━━━ MATERIAL FOR THIS TASK

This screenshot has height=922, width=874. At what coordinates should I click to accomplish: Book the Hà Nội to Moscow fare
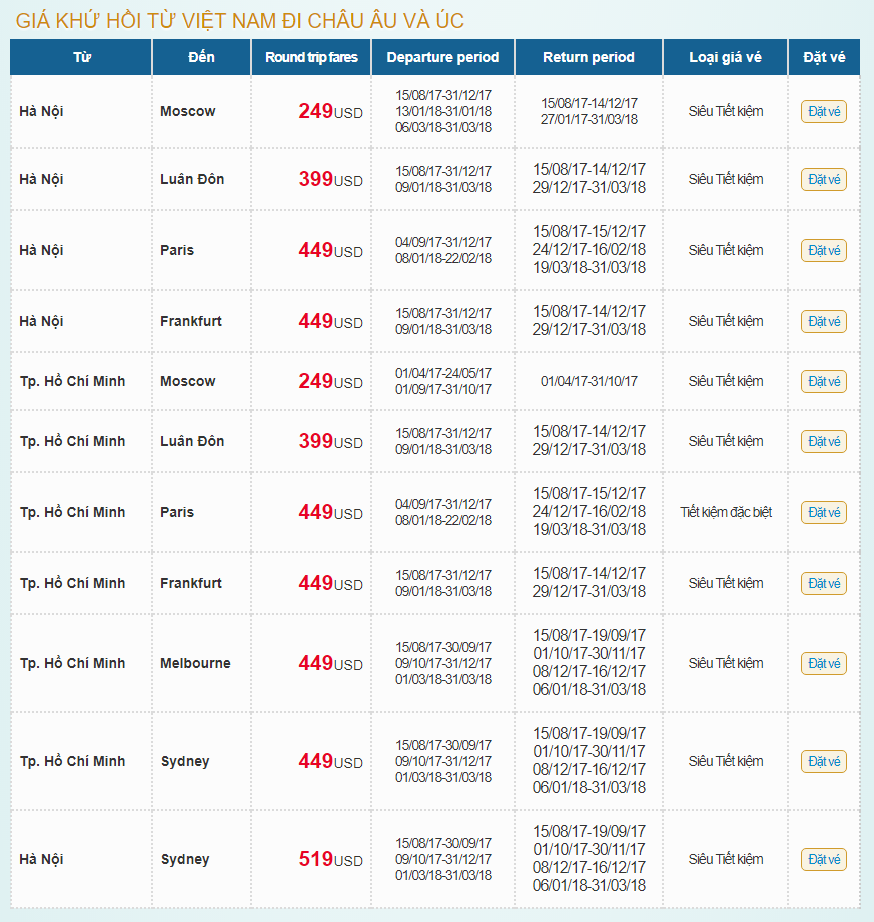pyautogui.click(x=823, y=112)
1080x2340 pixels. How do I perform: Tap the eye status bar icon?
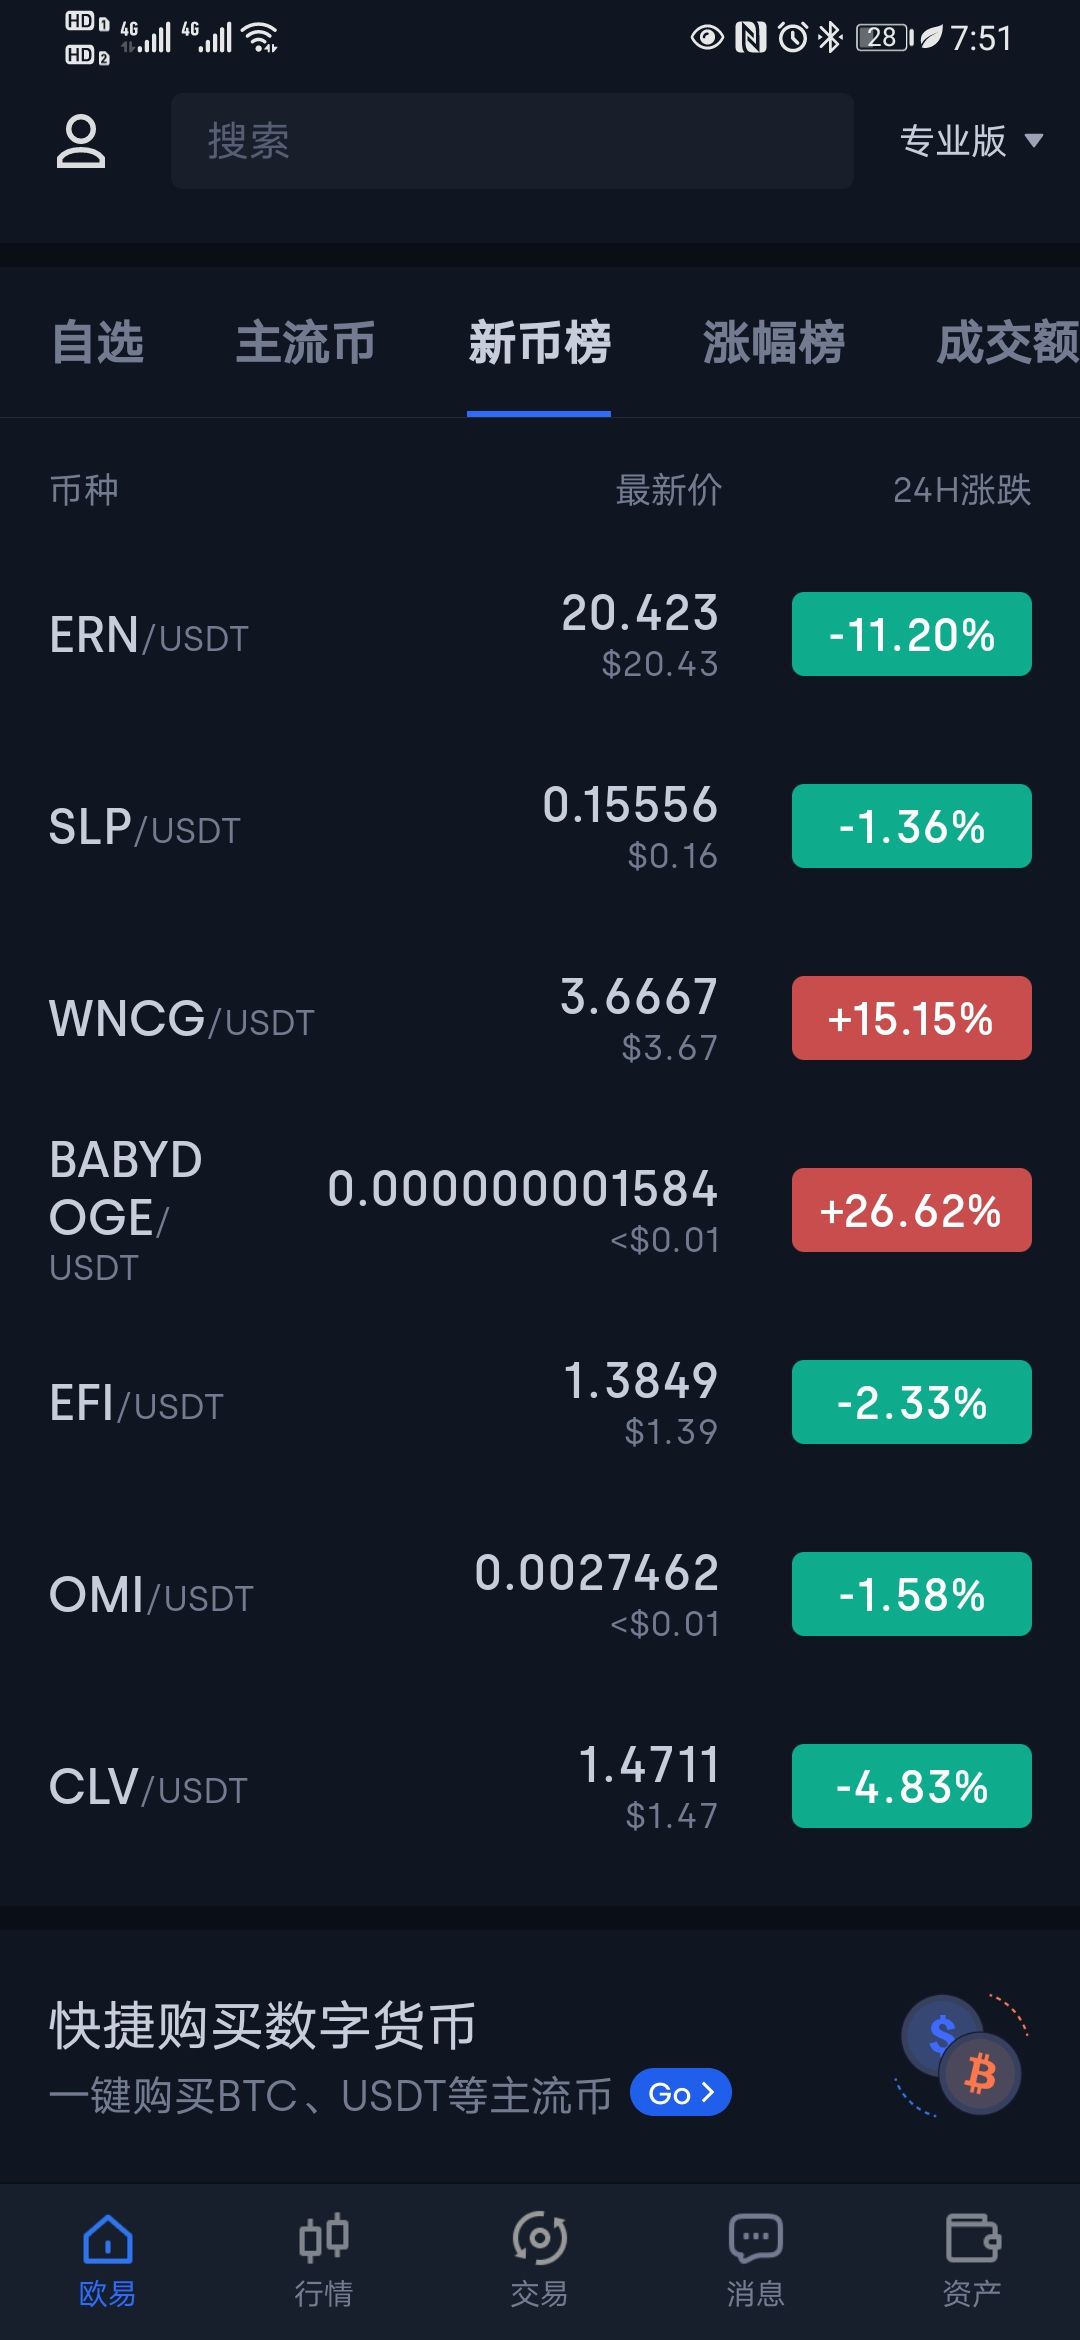[707, 38]
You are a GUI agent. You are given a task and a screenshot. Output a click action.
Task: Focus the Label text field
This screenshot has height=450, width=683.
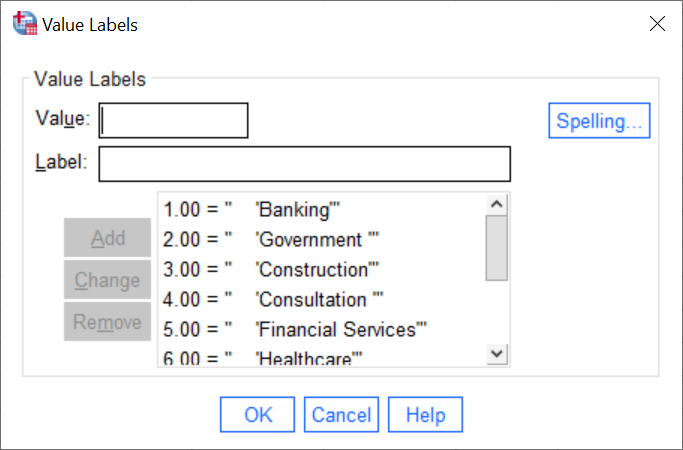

━━━━━━

BRIEF: Rewrite the rows above as a Markdown table with the columns n and Line, giving each line its own numbered entry and skipping blank lines. Leave the pictures out.

COMPLETED EXERCISE:
| n | Line |
|---|---|
| 1 | This screenshot has height=922, width=874. At what coordinates should I click to accomplish: Book the Hà Nội to Moscow fare |
| 2 | pyautogui.click(x=823, y=112) |
| 3 | 1080x2340 pixels. How do I perform: Tap the eye status bar icon? |
| 4 | [707, 38] |
| 5 | You are a GUI agent. You are given a task and a screenshot. Output a click action. |
| 6 | Task: Focus the Label text field |
| 7 | This screenshot has height=450, width=683. |